The storage 160 may be realized by the various storage devices described above, a solid state drive (SSD), an electrically erasable programmable read only memory (EEPROM), a read only memory (ROM), or a random access memory (RAM). The storage 160 stores, for example, information necessary for performing object tracking in the embodiment, tracking results, map information, programs, and various types of other information. The map information may include, for example, a road shape (road width, curvature, gradient), the number of lanes, intersections, information on a lane center or information on a lane boundary (a division line), and the like. The map information may include Point Of Interest (POI) information, traffic regulation information, address information (address/zip code), facility information, telephone number information, and the like.

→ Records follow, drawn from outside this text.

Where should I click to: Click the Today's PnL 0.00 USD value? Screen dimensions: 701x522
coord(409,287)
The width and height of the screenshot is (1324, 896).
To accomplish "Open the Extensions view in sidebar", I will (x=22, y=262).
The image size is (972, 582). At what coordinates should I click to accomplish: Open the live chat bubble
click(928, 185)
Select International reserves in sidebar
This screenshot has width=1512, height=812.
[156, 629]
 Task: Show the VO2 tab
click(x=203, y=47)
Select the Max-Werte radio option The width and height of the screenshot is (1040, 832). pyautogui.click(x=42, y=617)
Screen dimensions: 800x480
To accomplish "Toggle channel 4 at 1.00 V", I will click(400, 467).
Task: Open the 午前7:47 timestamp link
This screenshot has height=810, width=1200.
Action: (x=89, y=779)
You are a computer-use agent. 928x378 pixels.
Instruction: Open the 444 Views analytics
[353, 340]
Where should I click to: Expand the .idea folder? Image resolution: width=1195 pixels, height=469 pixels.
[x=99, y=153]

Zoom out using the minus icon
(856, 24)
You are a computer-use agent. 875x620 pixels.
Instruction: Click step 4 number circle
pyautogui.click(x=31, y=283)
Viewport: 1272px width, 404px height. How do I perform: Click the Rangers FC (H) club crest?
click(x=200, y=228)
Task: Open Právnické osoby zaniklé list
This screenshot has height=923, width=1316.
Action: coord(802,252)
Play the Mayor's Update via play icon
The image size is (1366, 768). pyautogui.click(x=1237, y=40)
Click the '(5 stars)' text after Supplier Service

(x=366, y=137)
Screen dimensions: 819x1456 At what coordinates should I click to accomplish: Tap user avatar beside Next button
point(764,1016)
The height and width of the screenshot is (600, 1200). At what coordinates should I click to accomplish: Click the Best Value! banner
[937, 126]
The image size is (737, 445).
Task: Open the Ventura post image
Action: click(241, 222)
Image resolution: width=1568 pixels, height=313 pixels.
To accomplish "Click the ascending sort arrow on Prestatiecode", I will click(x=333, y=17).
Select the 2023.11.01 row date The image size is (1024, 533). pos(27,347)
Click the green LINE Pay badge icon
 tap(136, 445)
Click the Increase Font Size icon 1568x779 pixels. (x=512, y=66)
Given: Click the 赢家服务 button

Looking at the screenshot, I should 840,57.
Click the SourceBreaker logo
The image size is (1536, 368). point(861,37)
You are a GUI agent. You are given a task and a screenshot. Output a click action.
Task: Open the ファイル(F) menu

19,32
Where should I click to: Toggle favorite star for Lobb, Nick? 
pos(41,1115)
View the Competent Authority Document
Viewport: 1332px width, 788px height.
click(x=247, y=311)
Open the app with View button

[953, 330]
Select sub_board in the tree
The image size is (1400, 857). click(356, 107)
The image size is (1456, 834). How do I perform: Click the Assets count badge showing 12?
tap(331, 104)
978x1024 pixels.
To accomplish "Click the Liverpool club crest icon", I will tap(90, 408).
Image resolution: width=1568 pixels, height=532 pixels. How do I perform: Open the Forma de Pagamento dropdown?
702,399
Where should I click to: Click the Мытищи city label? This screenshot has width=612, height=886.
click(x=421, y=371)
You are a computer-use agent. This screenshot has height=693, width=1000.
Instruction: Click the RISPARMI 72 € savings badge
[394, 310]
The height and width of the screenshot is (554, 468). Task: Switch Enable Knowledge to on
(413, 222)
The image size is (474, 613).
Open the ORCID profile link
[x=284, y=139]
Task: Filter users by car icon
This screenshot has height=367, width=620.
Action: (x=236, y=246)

The image acquirer 110 acquires images captured by the camera 10 in time series (hereinafter referred to as camera images). The image acquirer 110 may store the acquired camera images in the storage 160.
The recognizer 120 recognizes a surrounding situation of the host vehicle M on the basis of the camera image acquired by the image acquirer 110. For example, the recognizer 120 recognizes types, positions, speeds, accelerations, and the like of objects present in a vicinity of the host vehicle M (within a predetermined distance). Objects include, for example, other vehicles (including motorcycles), traffic participants such as pedestrians and bicycles, road structures, and the like. Road structures include, for example, road signs, traffic lights, curbs, medians, guardrails, fences, walls, railroad crossings, and the like. The position of an object is recognized, for example, as a position on absolute coordinates with a representative point (a center of gravity, a center of a drive shaft, or the like) of the host vehicle M as an origin, and is used for control. The position of an object may be represented by a representative point such as the center of gravity or a corner of the object, or may also be represented by an expressed area. A “state” of the object may also include an acceleration, jerk, or a “behavioral state” (for example, whether it is performing or about to perform a lane change) of the object. In the following description, it is assumed that the object is “another vehicle.”
The recognizer 120 may recognize crosswalks, stop lines, other traffic signs (speed limits, road signs), and the like drawn on a road on which the host vehicle M travels. The recognizer 120 may recognize the road division lines (hereinafter, referred to as division lines) that divide each lane included in the road on which the host vehicle M travels, and recognize a traveling lane of the host vehicle M from closest division lines existing on the left and right of the host vehicle M. The recognizer 120 may analyze an image captured by the camera 10 to recognize the division lines, may refer to map information stored in the storage 160 based on positional information of the host vehicle M detected by the vehicle sensor 40 to recognize information on surrounding division lines or the traveling lane based on the position of the host vehicle M, or may also integrate both results of these recognitions.
The recognizer 120 recognizes the position and a posture of the host vehicle M with respect to the traveling lane. The recognizer 120 may recognize, for example, a deviation of a reference point of the host vehicle M from a center of the lane and an angle of a vehicle body formed with respect to a line connecting centers of the lane in the traveling direction of the host vehicle M as relative position and posture of the host vehicle M with respect to the traveling lane. Alternatively, the recognizer 120 may recognize a position of the reference point of the host vehicle M with respect to either side end of the travel lane (a road division line or a road boundary), or the like as the relative position of the host vehicle M with respect to the traveling lane.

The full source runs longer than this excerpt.